Costume Supervisor Alison Williams celebrated her return, after four months, to the Palo Alto Children's Theatre with a semi-surprise party Wednesday afternoon.
Cake and strawberries, balloons, stickers and colorful pro-employee posters filled the theater lobby and theater supporters, including Williams, were beaming. The open gaiety marked a sharp shift, perhaps only temporary, in the timbre of the ongoing Children's Theatre saga, which has dominated by secrecy, suspicion and sadness.
Williams returned to work Tuesday for the first time since Jan. 24, when she and fellow employees Pat Briggs, Michael Litfin and Richard Curtis were placed on paid administrative leave pending a criminal "financial crimes" investigation.
"We're very glad you're back. It was too long," Friends of the Palo Alto Children's Theatre President Paula Collins said.
"It's wonderful to be back," Williams responded as the 25-or-so supporters raised glasses of sparkling cider in her honor. Before January, Williams spent much of her time in the theater's vast underground costume shop, well-known and loved within the theater community, but behind the scenes of public life.
In January, she became known as a criminal suspect, albeit in a convoluted and questionable case.
On Wednesday, Williams -- who has dark glasses, shoulder-length blondish hair, a trace of an accent and was carrying a small, white flower -- said she is focused on the present, being happy to return to work.
Williams co-workers Briggs and Curtis have been recommended for termination, but Williams hasn't been told what, if any, discipline she faces, former union leader Phil Plymale said Wednesday.

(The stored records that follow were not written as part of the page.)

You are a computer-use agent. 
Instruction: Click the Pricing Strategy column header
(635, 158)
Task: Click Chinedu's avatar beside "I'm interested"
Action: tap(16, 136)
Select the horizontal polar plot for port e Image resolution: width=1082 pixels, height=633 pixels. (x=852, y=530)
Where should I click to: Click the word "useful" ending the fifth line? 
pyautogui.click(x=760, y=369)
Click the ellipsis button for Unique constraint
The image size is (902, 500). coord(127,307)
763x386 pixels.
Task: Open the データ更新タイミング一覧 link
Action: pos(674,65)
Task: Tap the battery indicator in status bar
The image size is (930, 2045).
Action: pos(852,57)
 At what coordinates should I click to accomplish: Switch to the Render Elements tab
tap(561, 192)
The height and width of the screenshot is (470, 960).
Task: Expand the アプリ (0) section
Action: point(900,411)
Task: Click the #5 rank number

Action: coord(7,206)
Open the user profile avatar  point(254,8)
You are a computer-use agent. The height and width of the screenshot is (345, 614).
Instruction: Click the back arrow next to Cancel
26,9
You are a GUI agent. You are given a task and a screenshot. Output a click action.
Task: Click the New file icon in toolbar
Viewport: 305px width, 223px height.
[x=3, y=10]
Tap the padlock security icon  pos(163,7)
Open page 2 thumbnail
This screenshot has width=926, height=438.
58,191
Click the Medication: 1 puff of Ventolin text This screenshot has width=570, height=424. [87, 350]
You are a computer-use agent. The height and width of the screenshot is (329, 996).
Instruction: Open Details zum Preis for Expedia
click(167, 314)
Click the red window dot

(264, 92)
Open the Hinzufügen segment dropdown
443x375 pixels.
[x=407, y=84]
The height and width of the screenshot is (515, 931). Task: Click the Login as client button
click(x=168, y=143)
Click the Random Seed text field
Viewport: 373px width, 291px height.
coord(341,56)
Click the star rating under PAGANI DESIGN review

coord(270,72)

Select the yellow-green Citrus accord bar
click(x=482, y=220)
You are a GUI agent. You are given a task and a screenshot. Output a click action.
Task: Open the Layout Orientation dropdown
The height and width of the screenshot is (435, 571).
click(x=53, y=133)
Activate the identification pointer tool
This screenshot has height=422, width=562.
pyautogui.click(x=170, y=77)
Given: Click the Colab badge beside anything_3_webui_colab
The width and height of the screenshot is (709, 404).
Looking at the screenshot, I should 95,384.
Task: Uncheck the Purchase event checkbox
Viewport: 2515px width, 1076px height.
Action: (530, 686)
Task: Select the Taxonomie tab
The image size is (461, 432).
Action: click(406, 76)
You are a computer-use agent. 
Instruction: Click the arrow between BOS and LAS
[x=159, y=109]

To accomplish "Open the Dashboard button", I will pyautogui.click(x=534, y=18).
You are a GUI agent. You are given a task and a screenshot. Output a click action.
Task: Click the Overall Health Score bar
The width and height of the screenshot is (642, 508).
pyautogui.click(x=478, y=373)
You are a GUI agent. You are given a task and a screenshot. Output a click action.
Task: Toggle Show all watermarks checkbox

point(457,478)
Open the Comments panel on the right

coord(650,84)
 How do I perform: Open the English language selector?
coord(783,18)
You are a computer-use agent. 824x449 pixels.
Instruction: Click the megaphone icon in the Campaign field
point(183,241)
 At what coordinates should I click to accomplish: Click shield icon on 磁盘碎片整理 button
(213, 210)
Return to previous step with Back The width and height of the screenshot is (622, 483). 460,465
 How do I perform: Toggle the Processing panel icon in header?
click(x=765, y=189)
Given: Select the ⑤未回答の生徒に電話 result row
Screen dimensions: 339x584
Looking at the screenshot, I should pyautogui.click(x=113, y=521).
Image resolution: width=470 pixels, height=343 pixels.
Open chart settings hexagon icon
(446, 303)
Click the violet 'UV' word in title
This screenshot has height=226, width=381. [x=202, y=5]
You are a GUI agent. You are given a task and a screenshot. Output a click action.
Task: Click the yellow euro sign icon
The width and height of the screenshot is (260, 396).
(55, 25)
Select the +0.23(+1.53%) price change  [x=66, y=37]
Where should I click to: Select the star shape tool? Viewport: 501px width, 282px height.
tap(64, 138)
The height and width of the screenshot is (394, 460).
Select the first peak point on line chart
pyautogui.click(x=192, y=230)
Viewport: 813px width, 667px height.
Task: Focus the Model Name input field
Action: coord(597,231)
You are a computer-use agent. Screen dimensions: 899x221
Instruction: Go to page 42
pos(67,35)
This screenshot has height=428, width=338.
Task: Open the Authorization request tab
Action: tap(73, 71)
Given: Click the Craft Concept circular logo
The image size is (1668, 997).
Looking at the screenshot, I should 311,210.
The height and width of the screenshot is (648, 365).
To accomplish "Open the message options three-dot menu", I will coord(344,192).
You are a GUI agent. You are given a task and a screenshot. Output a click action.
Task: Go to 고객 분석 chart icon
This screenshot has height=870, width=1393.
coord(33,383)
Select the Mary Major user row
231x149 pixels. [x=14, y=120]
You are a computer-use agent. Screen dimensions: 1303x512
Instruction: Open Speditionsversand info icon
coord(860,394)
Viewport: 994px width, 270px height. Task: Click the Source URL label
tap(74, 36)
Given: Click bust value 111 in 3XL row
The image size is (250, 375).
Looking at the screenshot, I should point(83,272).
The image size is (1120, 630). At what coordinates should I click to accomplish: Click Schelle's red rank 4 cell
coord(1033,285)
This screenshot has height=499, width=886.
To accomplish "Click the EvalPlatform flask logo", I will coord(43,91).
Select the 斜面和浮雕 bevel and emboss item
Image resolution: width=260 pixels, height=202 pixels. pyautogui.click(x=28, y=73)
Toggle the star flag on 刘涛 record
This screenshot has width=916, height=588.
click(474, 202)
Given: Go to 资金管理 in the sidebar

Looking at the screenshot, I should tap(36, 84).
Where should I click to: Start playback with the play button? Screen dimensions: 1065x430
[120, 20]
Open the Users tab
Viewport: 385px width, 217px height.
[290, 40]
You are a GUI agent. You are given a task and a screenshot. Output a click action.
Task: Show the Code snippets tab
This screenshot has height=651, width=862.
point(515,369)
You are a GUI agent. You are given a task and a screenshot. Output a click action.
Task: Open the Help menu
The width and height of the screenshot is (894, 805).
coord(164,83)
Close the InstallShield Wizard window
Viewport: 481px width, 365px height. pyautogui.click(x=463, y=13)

The administrative investigation into Williams' behavior, which is examining her compliance with the city's rules and regulations, is still ongoing, Plymale said.
On Tuesday, Williams met with Human Resources Director Russ Carlsen, Plymale said. Williams had to sign a statement that she would not talk about the case with any city employees and would not work any overtime without the permission of Community Services Director Richard James, Plymale said.
The overtime restriction is unusual and unrelated, Plymale said. Most theater employees work overtime when a show is being produced, yet now Williams won't be able to, he said.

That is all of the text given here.